The Cipher Skin BioSleeve is a digital compression sleeve that can be worn around the arm or knee, capturing objective data that can help many athletes that physical therapists and athletic trainers work with.
In case you're new around here, the BioSleeve — Knee directly measures everything happening above and below the knee joint using our patented sensor technology. Among many outputs, the BioSleeve can directly measure critical aspects of running gait, providing real-time feedback on form to help reduce injury risk in runners.
One of the most common injuries in runners is shin splints. Let's take a closer look at factors that contribute to shin splints, and how Cipher Skin can impact prevention.
The term shin splints can mean many things. It's used to describe any type of pain in the medial tibia, making it a pretty broad term. Shin pain could be caused by anything from mild chronic training stress, to more severe issues like muscular tears or stress fractures.
Another contributor could be a condition known as exertional compartment syndrome, which causes pain, swelling, and disability due to excessive pressure within the muscle compartments of the lower leg. Though the exact mechanism is not yet fully elucidated, the basic mechanism seems to be that muscles in the lower leg swell and expand in response to chronic exercise, while the fascia that encases those muscles remains unchanged and does not provide space for expanding muscle. The resulting increase in pressure can be quite painful.
10-20% of all running injuries involve shin splints. Shin pain also accounts for 60% of all lower-body overuse injuries. Severe shin splints can be very painful and derail an athlete's training, forcing them to miss training, or even skip entire seasons, in order to recover. This makes the early detection and prevention of shin splints an important consideration for any runner.
There are many subtle factors within a runner’s gait pattern that affect the repetitive stress they place over their shins, increasing the risk for shin splints.
Tibial acceleration strongly correlates with risk of shin splints and can be a proxy for the amount of shock absorbed by the shin bone during each stride. It’s reflective of the rate at which the shin decelerates to absorb shock and then re-accelerates to forcefully propel the runner forward. Higher rates of tibial acceleration increase the risk of shin splints.

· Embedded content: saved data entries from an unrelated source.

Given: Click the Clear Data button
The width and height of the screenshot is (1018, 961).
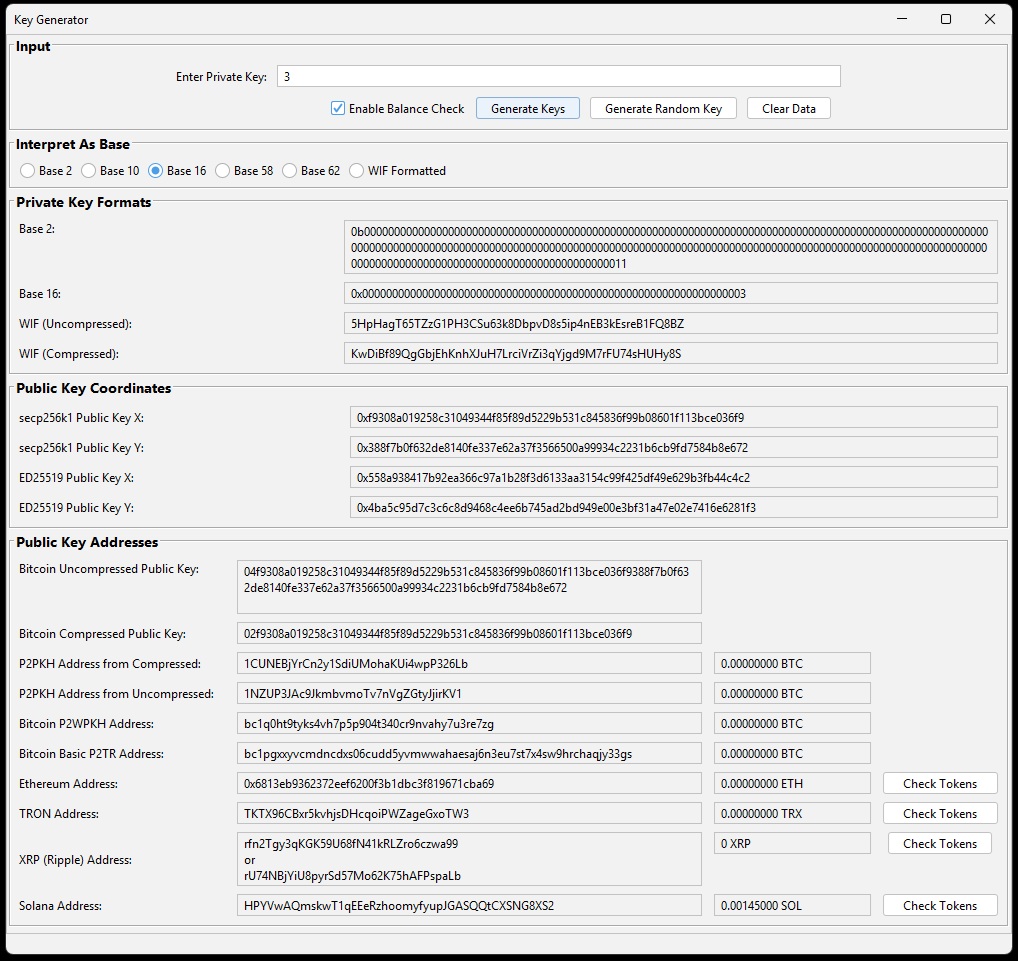Looking at the screenshot, I should tap(788, 108).
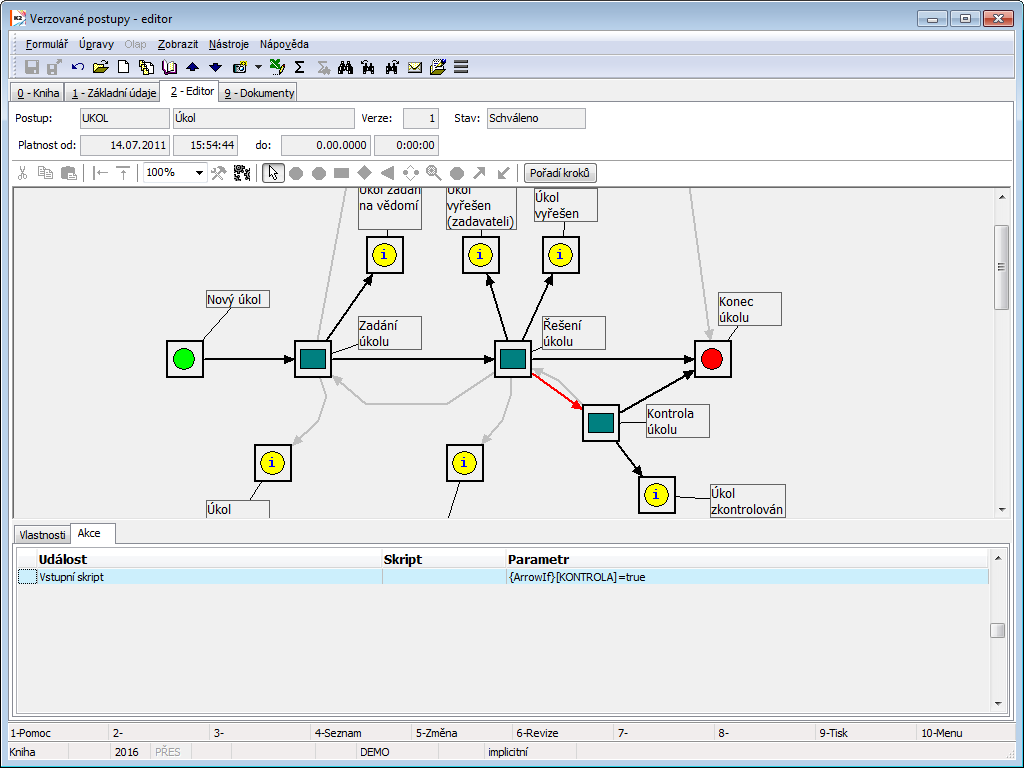Open the Zobrazit menu

tap(178, 44)
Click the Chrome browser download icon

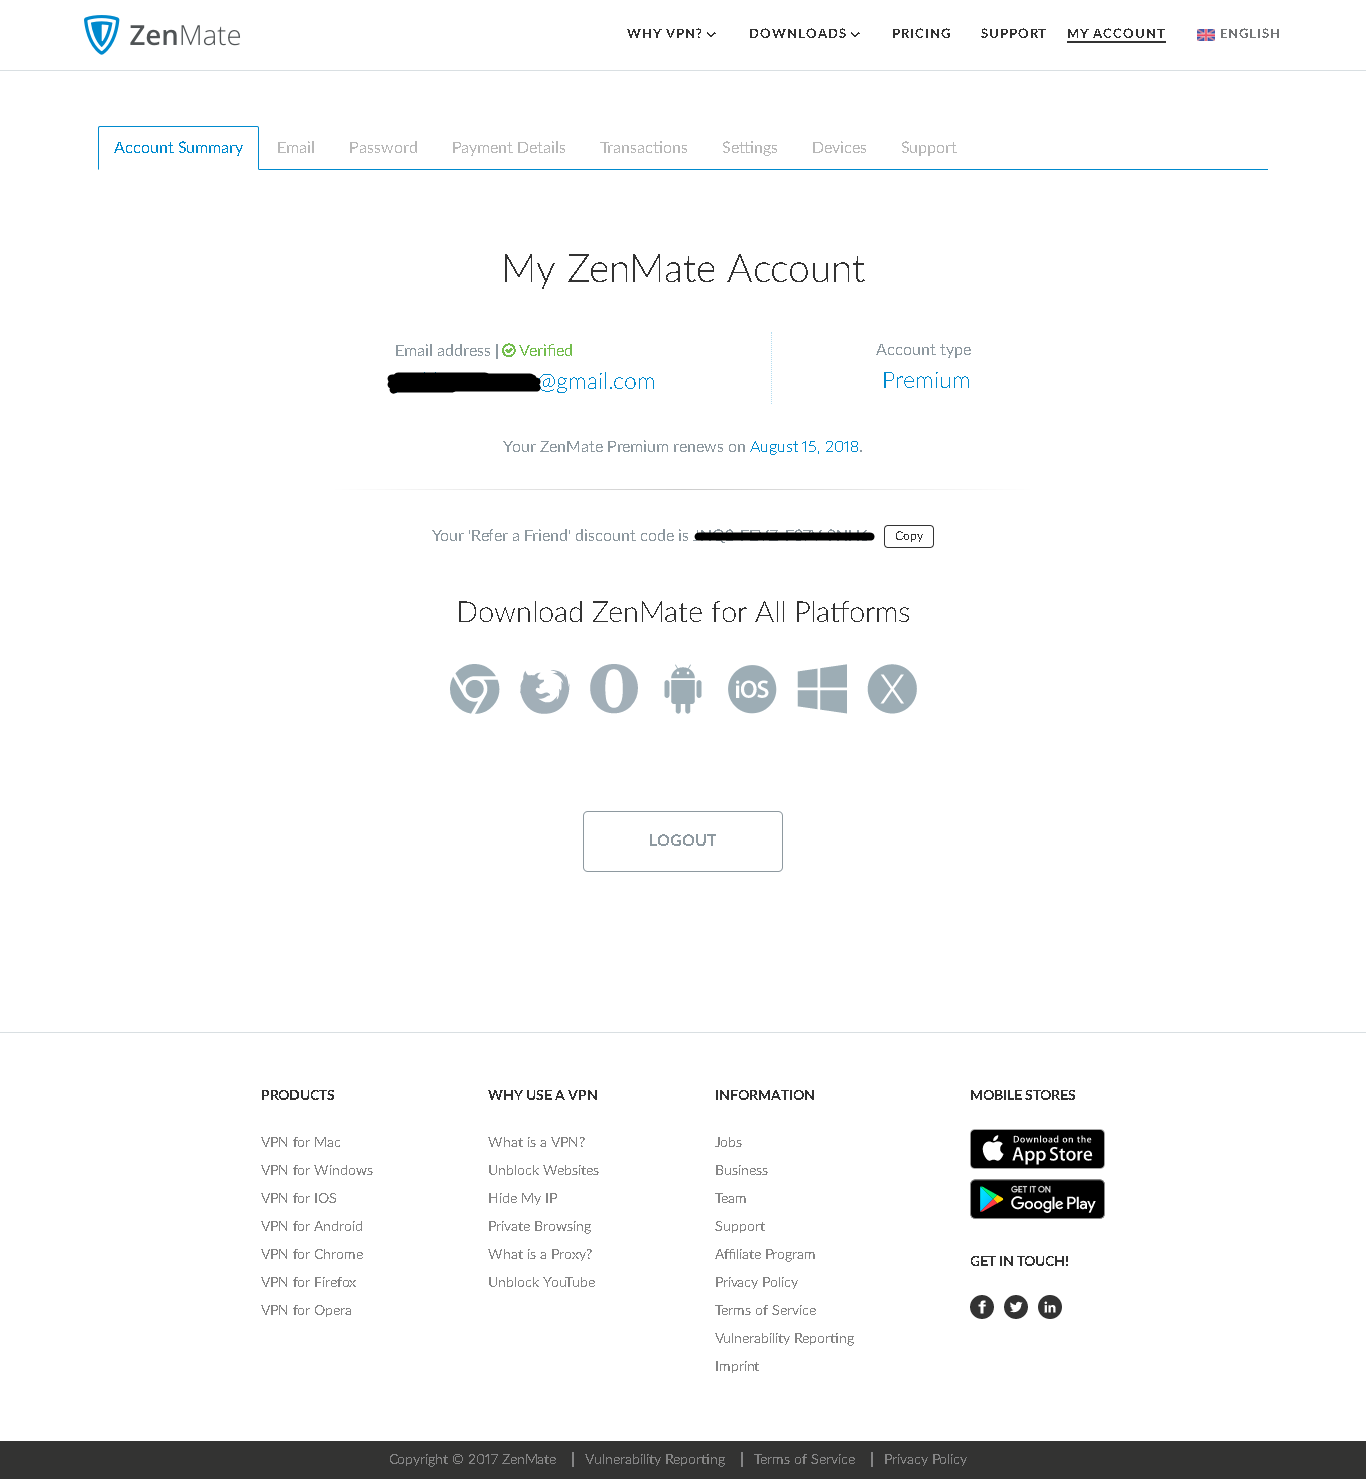475,689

Vertical loading rate is the measure of how much force is being transferred vertically into the ground through the foot and lower leg of a runner. More efficient runners have decreased vertical loading rates because more of their energy is used for forward, horizontal propulsion rather than being wasted with a vertical motion that doesn’t increase running speed. Factors such as running cadence and vertical oscillation strongly affect vertical loading rate and shin splint risk.
Knee flexion excursion is the measure of how much motion the knee joints have while absorbing and generating force. For example, if someone is recovering from an ACL surgery, their recovery progress can be assessed by how much their knees move when they hop up and down. Greater knee movement while hopping means better knee function, and better progress in recovery. The same idea applies in running; “stiffer” runners have less knee flexion excursion with each stride and are less able to attenuate shock. When the knees mitigate less shock, that increased impact force is then transferred through the shins with each stride.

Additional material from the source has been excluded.